Stored records:
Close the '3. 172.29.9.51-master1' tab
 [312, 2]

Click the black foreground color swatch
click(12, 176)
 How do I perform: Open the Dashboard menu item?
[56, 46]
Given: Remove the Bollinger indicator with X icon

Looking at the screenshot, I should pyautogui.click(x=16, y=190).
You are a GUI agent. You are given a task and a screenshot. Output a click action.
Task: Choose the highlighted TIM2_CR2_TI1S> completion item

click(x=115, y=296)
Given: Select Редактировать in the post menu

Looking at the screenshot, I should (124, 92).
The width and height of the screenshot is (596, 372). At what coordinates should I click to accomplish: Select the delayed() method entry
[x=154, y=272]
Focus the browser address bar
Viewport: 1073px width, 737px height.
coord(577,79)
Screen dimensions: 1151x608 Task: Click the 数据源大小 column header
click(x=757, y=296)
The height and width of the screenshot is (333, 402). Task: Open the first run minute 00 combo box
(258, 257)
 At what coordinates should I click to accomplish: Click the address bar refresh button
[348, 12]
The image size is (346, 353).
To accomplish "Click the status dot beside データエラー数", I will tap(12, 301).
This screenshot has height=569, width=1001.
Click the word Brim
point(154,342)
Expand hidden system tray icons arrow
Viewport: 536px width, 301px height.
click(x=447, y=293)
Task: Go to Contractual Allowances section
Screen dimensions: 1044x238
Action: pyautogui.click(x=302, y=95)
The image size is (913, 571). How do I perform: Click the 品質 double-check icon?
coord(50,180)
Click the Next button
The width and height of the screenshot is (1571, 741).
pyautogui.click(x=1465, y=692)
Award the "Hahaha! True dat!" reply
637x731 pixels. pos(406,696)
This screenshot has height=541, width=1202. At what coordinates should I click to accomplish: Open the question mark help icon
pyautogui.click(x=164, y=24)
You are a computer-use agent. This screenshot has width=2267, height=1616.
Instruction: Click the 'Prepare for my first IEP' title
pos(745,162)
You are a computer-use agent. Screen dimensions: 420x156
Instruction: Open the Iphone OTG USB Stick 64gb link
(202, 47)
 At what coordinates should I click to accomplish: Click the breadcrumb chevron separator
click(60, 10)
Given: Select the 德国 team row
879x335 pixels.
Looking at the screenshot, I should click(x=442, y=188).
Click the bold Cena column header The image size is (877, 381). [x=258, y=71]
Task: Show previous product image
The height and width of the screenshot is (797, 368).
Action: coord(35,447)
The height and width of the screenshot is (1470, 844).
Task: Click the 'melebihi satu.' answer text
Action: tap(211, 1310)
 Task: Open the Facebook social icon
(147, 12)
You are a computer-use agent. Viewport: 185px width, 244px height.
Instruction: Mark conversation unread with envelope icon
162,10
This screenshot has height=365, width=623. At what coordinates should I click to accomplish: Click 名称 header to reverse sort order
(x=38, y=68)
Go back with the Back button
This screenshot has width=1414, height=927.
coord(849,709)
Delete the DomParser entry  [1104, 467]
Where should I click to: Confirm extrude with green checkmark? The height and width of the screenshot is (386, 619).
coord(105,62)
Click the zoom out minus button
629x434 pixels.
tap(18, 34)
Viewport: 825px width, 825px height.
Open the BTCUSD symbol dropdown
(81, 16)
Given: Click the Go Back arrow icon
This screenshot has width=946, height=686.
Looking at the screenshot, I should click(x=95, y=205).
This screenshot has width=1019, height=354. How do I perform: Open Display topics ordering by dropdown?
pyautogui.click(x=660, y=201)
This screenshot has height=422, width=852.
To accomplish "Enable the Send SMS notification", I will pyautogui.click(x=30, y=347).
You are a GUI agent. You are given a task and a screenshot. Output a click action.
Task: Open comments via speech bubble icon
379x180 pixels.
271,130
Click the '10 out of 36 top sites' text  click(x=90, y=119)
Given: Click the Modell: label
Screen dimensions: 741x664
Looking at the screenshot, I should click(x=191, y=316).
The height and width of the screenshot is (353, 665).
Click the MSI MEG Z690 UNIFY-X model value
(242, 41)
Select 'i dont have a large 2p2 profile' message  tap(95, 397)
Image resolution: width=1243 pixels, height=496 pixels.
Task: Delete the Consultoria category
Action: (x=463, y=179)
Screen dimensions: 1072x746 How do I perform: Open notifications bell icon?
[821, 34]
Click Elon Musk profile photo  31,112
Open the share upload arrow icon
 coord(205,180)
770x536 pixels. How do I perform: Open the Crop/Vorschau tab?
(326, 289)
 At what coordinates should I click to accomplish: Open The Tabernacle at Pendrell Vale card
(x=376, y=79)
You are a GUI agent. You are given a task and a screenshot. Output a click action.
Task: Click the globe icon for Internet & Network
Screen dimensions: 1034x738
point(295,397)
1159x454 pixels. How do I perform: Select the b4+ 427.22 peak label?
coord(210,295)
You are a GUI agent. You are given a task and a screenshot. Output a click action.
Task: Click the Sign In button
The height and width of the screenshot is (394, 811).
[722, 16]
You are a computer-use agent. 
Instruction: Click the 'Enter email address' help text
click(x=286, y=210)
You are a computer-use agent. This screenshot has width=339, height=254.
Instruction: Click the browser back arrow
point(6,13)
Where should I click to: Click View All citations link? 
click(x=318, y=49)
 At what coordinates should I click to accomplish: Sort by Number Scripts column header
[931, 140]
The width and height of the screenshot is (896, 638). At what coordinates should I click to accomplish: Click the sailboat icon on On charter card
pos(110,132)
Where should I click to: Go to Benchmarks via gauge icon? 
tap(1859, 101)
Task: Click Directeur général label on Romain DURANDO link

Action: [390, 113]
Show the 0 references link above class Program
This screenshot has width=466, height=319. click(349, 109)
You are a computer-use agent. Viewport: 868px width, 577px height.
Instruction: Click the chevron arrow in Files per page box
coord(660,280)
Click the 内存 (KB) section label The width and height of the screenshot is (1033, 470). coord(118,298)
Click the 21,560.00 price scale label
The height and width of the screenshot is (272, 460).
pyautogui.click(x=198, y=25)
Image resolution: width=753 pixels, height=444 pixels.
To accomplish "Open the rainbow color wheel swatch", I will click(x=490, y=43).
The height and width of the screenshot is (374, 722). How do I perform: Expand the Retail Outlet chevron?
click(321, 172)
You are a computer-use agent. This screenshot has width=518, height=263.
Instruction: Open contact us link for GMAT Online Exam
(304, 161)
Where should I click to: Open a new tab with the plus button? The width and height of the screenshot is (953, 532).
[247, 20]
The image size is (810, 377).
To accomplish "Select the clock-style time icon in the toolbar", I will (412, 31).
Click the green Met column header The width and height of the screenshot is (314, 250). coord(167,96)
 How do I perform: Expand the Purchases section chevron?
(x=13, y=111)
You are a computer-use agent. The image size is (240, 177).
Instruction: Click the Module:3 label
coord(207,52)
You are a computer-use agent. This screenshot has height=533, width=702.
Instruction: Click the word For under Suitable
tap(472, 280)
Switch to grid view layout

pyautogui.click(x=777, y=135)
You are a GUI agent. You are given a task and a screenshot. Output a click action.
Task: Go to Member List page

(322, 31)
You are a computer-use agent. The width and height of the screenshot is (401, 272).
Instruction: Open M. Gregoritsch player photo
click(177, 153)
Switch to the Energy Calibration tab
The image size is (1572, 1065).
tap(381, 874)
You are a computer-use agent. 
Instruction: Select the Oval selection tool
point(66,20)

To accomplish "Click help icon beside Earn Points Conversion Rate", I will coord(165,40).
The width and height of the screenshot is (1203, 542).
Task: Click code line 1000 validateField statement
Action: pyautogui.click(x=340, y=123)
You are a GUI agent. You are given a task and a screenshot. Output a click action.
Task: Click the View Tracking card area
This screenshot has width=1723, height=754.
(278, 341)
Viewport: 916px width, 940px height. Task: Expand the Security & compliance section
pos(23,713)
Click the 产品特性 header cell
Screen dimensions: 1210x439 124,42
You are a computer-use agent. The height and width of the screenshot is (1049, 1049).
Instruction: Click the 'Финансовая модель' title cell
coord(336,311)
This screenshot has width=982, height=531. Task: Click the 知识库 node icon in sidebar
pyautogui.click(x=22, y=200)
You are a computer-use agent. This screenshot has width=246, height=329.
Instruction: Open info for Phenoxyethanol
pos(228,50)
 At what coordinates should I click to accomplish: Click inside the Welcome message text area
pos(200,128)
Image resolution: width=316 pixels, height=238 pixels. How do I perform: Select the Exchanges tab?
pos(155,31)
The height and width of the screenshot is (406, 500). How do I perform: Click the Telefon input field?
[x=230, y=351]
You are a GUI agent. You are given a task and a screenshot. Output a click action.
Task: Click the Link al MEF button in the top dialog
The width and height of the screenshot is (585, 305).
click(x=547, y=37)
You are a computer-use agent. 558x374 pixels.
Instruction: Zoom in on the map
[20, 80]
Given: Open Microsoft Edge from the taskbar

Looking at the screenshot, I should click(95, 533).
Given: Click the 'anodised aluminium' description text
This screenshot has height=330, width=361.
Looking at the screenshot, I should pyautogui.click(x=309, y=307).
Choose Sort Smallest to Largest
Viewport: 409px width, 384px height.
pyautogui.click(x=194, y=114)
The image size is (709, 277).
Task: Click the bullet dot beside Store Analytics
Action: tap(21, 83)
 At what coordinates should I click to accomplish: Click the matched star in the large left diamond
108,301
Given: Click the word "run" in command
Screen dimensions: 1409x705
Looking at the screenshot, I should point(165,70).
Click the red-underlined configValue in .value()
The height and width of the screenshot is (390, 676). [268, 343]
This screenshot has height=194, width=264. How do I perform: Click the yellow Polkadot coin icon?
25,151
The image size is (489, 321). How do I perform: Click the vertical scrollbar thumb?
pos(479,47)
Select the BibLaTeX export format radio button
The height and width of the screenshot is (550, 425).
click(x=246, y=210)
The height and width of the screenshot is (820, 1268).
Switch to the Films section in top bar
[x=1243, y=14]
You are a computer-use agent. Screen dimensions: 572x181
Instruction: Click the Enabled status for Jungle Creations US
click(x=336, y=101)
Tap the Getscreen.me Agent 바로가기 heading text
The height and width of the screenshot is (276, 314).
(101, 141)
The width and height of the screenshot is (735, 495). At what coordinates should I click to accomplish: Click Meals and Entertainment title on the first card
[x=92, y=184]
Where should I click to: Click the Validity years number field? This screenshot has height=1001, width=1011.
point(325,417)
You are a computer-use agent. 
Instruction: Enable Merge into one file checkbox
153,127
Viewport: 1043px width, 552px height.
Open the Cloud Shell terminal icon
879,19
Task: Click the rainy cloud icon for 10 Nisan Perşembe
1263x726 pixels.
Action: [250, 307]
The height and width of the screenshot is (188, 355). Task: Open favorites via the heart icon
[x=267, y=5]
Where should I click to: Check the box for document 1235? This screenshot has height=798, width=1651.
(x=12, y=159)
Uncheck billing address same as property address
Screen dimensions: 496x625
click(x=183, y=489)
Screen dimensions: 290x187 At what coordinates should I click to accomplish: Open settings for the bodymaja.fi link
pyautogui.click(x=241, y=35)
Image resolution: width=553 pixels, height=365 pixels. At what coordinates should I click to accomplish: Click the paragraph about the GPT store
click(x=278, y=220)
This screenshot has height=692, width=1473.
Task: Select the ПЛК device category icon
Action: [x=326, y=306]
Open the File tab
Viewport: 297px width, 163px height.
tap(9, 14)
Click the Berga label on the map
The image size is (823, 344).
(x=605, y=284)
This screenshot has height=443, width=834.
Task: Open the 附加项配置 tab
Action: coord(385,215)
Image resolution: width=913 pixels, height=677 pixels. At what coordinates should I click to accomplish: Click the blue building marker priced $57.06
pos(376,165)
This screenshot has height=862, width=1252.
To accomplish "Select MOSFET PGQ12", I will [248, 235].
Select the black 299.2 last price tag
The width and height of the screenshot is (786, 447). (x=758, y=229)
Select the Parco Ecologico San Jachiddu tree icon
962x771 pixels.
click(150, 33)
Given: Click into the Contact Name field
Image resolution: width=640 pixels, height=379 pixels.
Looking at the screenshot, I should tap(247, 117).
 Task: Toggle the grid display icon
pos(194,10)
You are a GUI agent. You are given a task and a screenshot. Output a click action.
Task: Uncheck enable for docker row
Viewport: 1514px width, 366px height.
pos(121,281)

#### Work to complete
Every line from the one containing "Instruction: Enable Merge" through the final line of the data above is to be restated word for word, and nothing more.

#### Response
Instruction: Enable Merge into one file checkbox
153,127
Viewport: 1043px width, 552px height.
Open the Cloud Shell terminal icon
879,19
Task: Click the rainy cloud icon for 10 Nisan Perşembe
1263x726 pixels.
Action: [250, 307]
The height and width of the screenshot is (188, 355). Task: Open favorites via the heart icon
[x=267, y=5]
Where should I click to: Check the box for document 1235? This screenshot has height=798, width=1651.
(x=12, y=159)
Uncheck billing address same as property address
Screen dimensions: 496x625
click(x=183, y=489)
Screen dimensions: 290x187 At what coordinates should I click to accomplish: Open settings for the bodymaja.fi link
pyautogui.click(x=241, y=35)
Image resolution: width=553 pixels, height=365 pixels. At what coordinates should I click to accomplish: Click the paragraph about the GPT store
click(x=278, y=220)
This screenshot has height=692, width=1473.
Task: Select the ПЛК device category icon
Action: [x=326, y=306]
Open the File tab
Viewport: 297px width, 163px height.
tap(9, 14)
Click the Berga label on the map
The image size is (823, 344).
(x=605, y=284)
This screenshot has height=443, width=834.
Task: Open the 附加项配置 tab
Action: coord(385,215)
Image resolution: width=913 pixels, height=677 pixels. At what coordinates should I click to accomplish: Click the blue building marker priced $57.06
pos(376,165)
This screenshot has height=862, width=1252.
To accomplish "Select MOSFET PGQ12", I will [248, 235].
Select the black 299.2 last price tag
The width and height of the screenshot is (786, 447). (x=758, y=229)
Select the Parco Ecologico San Jachiddu tree icon
962x771 pixels.
click(150, 33)
Given: Click into the Contact Name field
Image resolution: width=640 pixels, height=379 pixels.
Looking at the screenshot, I should tap(247, 117).
 Task: Toggle the grid display icon
pos(194,10)
You are a GUI agent. You are given a task and a screenshot. Output a click action.
Task: Uncheck enable for docker row
Viewport: 1514px width, 366px height.
pos(121,281)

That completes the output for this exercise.